### Text segment ###

Re: Conditional branch in tree builder based on DOM state from Maciej Stachowiak on 2009-01-03 (public-html@w3.org from January 2009)

From: Maciej Stachowiak <mjs@apple.com>
Date: Sat, 03 Jan 2009 09:13:43 -0800
To: Jonas Sicking <jonas@sicking.cc>
Cc: Ian Hickson <ian@hixie.ch>, Henri Sivonen <hsivonen@iki.fi>, HTMLWG WG <public-html@w3.org>
Message-id: <84A05DC2-1C9F-4430-8426-338BBC657D2D@apple.com>

On Jan 2, 2009, at 6:31 PM, Jonas Sicking wrote:

> On Fri, Jan 2, 2009 at 6:21 PM, Maciej Stachowiak <mjs@apple.com>  
> wrote:
>>
>> On Jan 2, 2009, at 5:09 AM, Jonas Sicking wrote:
>>
>>>
>>> I agree that this would complicate a parser implementation that
>>> doesn't do speculative parsing while blocked for <script>s. However
>>> the extra complication is very small compared to the complication
>>> added to speculative parsers. Additionally, it does simplify the
>>> interface between the parser and the DOM since with this and the  
>>> other
>>> change that has been proposed there is no need to read data back  
>>> from
>>> the DOM. This interface simplification is likely about the same as
>>> adding an extra flag to each node in the tag stack.

###

**What is needed**
Write the next part of the email thread about branching the HTML tree builder on DOM state, starting after its last sentence. The lines that follow have no connection to the text above.

### Supplied data ###

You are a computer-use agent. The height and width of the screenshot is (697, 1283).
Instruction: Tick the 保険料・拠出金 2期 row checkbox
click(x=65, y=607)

###

**Task result**
>>>
>>> Also, any competitive browser is going to have to do speculative
>>> parsing. The performance gains from doing so is so substantial that
>>> not doing it is not really an option.
>>
>> WebKit trunk does speculative parsing but we don't require anything  
>> like
>> this (since we don't care about reusing the tokens - tokenizing is  
>> cheap -
>> and we haven't cared so far about multithreaded parsing). In fact  
>> it seems
>> to me it would make things more complicated if we were required to
>> distinguish between parser-added and script-added children at parse  
>> time.
>
> Sorry, I got mixed up regarding why we made this request.
>
> Do note though that you don't need to distinguish between parser-added
> children and script-added children in the node though. All you need to
> do is add information to the stack of open elements regarding if the
> parser has added children to the node or not. It's likely that the
> stack already contains information other than the node itself, such as
> if the node is a formatting node or not, so adding an extra bit should
> be no work.

I'll tentatively agree that iit doesn't sound like a big complication  
(we do indeed have info besides the node in the stack of open  
elements). I would have to ask one of our parsing experts to be sure.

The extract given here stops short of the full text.